Beware judicial recalls

The light sentence given to convicted rapist Brock Turner has spurred a recall effort. Judge Aaron Persky sentenced Turner to six months in jail. While the news report doesn't explain Persky's reasoning (it doesn't look like Persky explained himself in open court), it does cite both Turner's and his father's statements to the court. Naturally, both men pleaded for leniency. The father "told the court that his son’s life shouldn’t be ruined because of '20 minutes of action'.”

I detect no hint that Turner's father has any concern for the victim, which may go a long way toward explaining why his son raped her. However, what concerns me is the recall effort against the judge.

Persky isn't a notoriously controversial judge: at least, no reports have surfaced of similarly contentious decisions on his part. Persky can't comment while the case is under appeal (as it apparently is). So what we have is an outraged public calling for a judge's job because it disagrees with one of his decisions.

Plenty of us were outraged by the recall effort mounted against justices of Iowa's Supreme Court in 2010, an effort led by opponents of those justices' ruling in favor of same-sex marriage. Those justices didn't commit misconduct, they issued an unpopular ruling. The recall was purely and nakedly political.
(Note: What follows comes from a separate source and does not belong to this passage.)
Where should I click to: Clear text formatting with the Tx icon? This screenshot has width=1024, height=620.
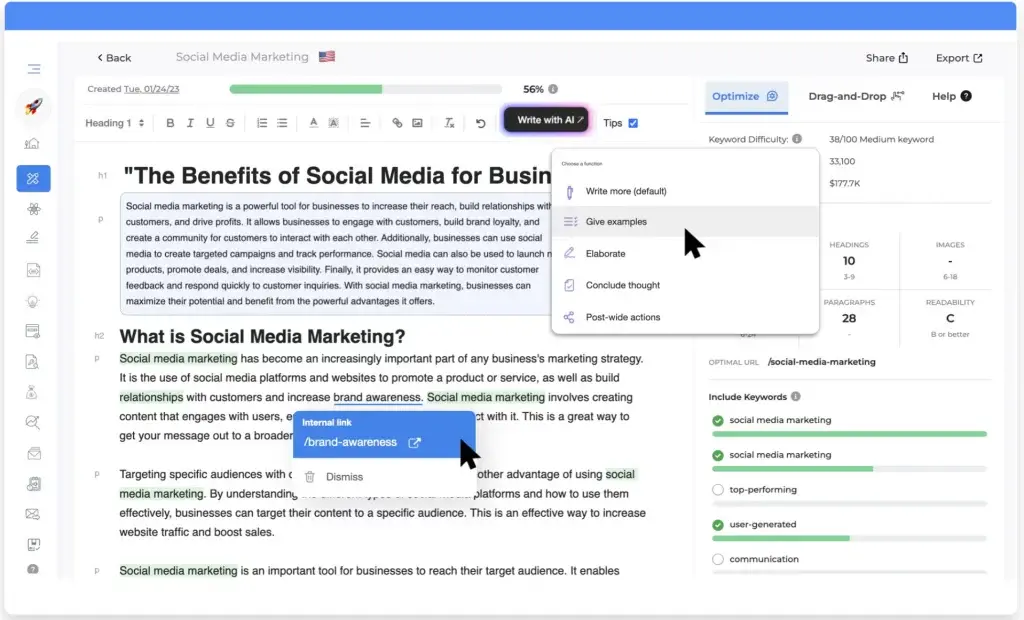point(448,122)
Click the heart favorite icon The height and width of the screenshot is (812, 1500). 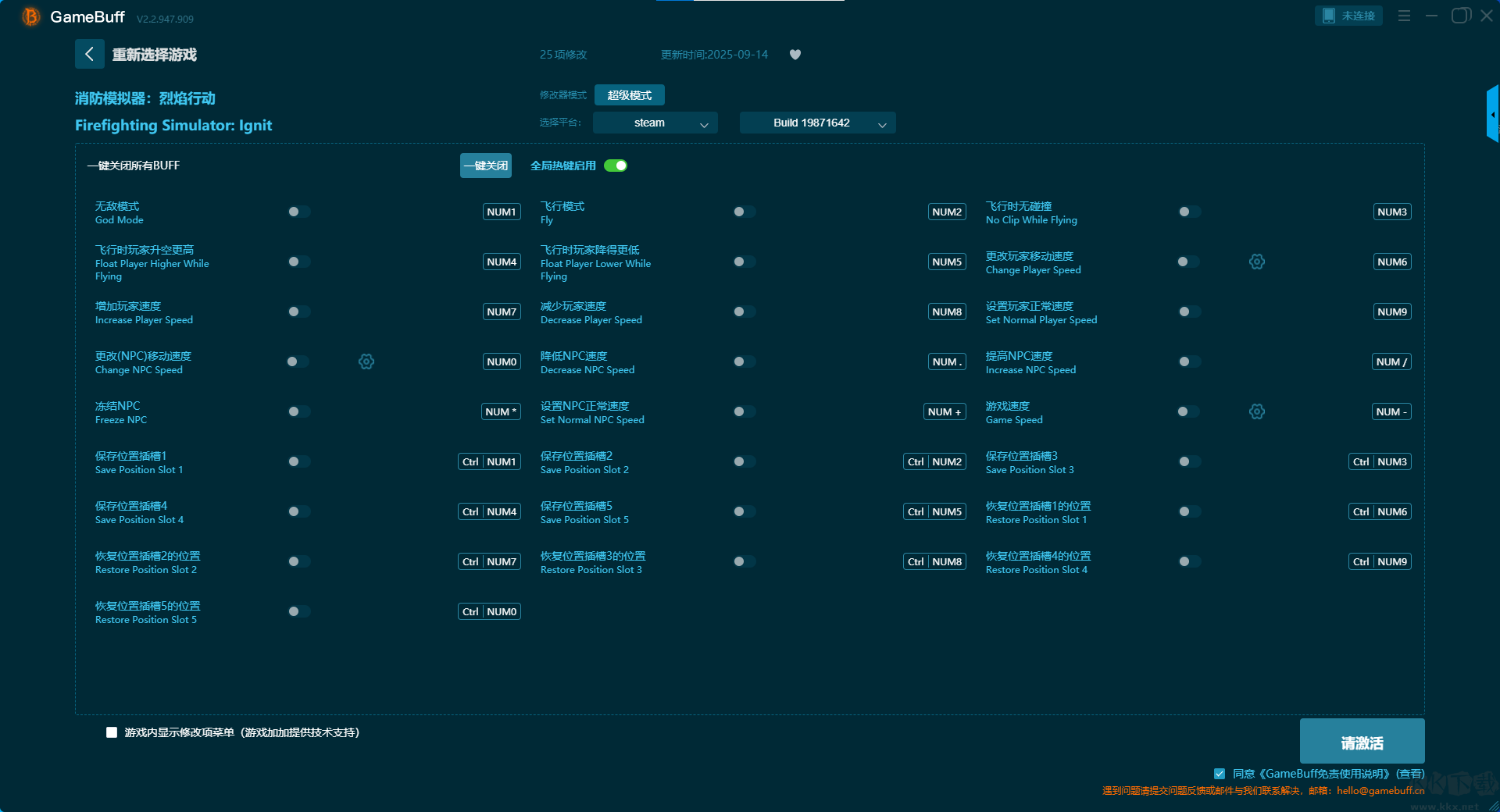(795, 55)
As far as I can tell, Persky has committed no misconduct on the bench. We may disagree (vehemently) with the sentence he handed down, but we should be careful about doing more than yelling about it. Recalling judges completely ignores the role they play. Legislators and executives (mayors, governors, the President) are supposed to be responsive to public opinion. However, judges often have to ignore public opinion, or they can't safeguard the rights of those not in the majority. Thus recalling or electing judges makes absolutely no sense. (If you want a government that does only what the majority wants, ditch the judiciary, and for that matter, the Bill of Rights: the rights available to the people will be up to the majority. Better hope you're always in the majority under such a government.)

Six months sure sounds like an inappropriately light sentence for rape, and that bothers me. Even so, I won't support the recall effort against Judge Persky. Those who do may think they're crusading for justice, but they're really attacking one of the pillars of our government.

[UPDATE: I was wrong. Judge Persky did explain himself in open court.]